Metí la cabeza bajo la cúpula y me incliné sobre el borde del pozo, y un golpe de aire cálido y húmedo me recibió —fue como abrir la puerta de un baño turco—, algo inesperado en aquella noche calurosa y árida del futuro. Tenía la impresión de que era muy profundo, e imagine que mis ojos, adaptados ya a la oscuridad, podían distinguir un resplandor rojo.

A pesar de su aspecto, no se parecía en nada a los pozos de los primeros Morlocks. No podía ver ningún gancho de metal a los lados, los que usaban para trepar, y todavía seguía sin detectar el ruido de las máquinas que había oído antes; y además, tenía la impresión extraña a imposible de probar de que ese pozo era mucho más profundo que las cavernas de aquellos otros Morlocks.
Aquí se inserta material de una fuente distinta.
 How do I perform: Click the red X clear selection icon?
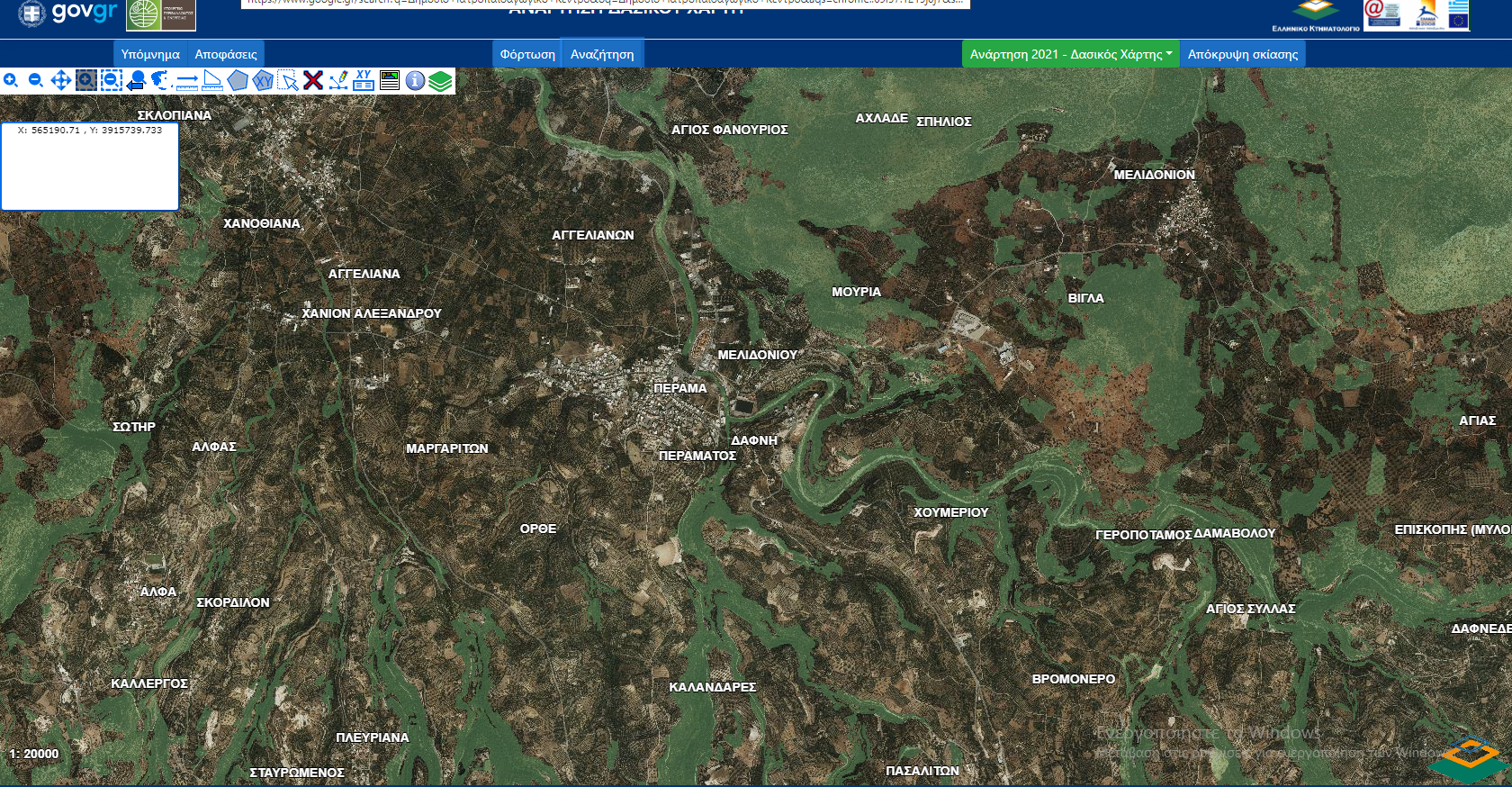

Por capricho, saqué la Kodak y preparé el flash. Llené el hueco de la lámpara con blitzlichtpulver , levanté la cámara a inundé el pozo con luz de magnesio. Su reflejo me deslumbró, y era un brillo tan intenso que posiblemente no se había visto sobre la Tierra desde el momento en que el Sol había quedado cubierto, cien mil años antes o más. ¡Al menos eso habría asustado a los Morlocks! Y comencé a preparar un esquema defensivo según el cual conectaría el flash a la Máquina del Tiempo, de forma que el polvo se encendiese si alguien la tocaba.